Um beim bemühten Beispiel zu bleiben: mit Radwegen im kommunalen Klimanotstandsgebiet Leipzig werden wir den Klimawandel nicht aufhalten. Die Wirkung ist so gering, dass es nicht mal ein Puzzleteil ergibt. Es gibt andere gute Gründe für Radwege, und die kann man ja auch gern ins Spiel bringen.
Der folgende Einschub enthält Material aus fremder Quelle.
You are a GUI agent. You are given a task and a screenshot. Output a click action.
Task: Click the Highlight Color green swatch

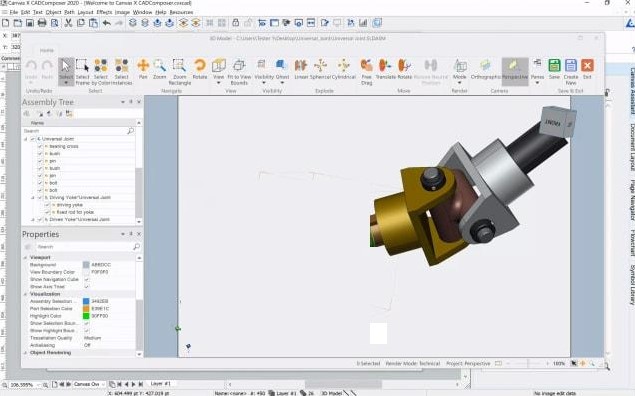[86, 316]
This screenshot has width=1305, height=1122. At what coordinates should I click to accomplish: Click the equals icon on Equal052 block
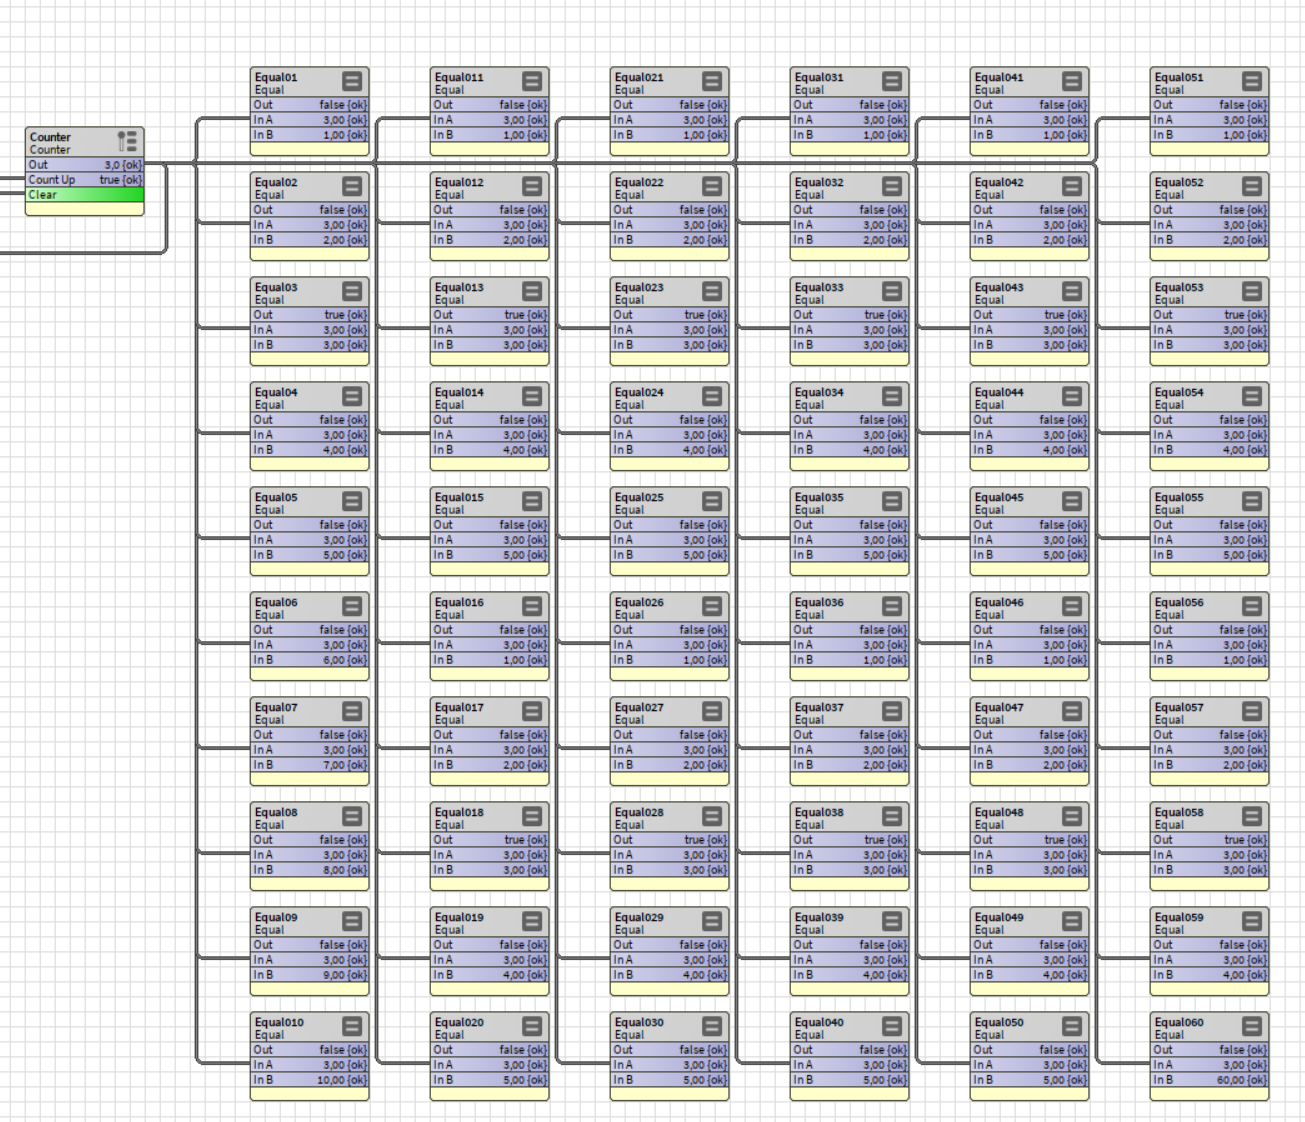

Aber das Wegsehen, Abschalten, nicht hören wollen so vieler, erschreckend vieler Leute, das hat zwar auch mit dem Aufmerksamkeitsmechanismus der Medien zu tun, so wie er hier gut beschrieben ist, aber auch mit dem parallelen Senden der gewünschten, “guten” Sichtweise über Sender und Medien hinweg. Wenn dann wenige Alternativen wie Dieter Nuhr aus der gleichen, guten, Ecke bekämpft und runter gemacht werden, wird das Gefühl der Abschalter nicht besser.

Wie sehen das Andere? Hat noch jemand den Eindruck, dass man zwischen einer Tagesschau von vor der Wende und einer Heutigen viele Unterschiede feststellen kann, was die “Haltungsnoten” angeht?
Kommen wir wieder in eine Zeit des Biedermeier, wo die Leute sich ins Private und “mal wieder ans Meer” Deutschschnulzen verkriechen?
“Warum lesen Sie denn das alles, wenn es Sie so aufregt?” fragte mich kürzlich die Psychologin. Aber ist Wegschauen von all dem alarmistischen Irrsinn die (tragende) Alternative?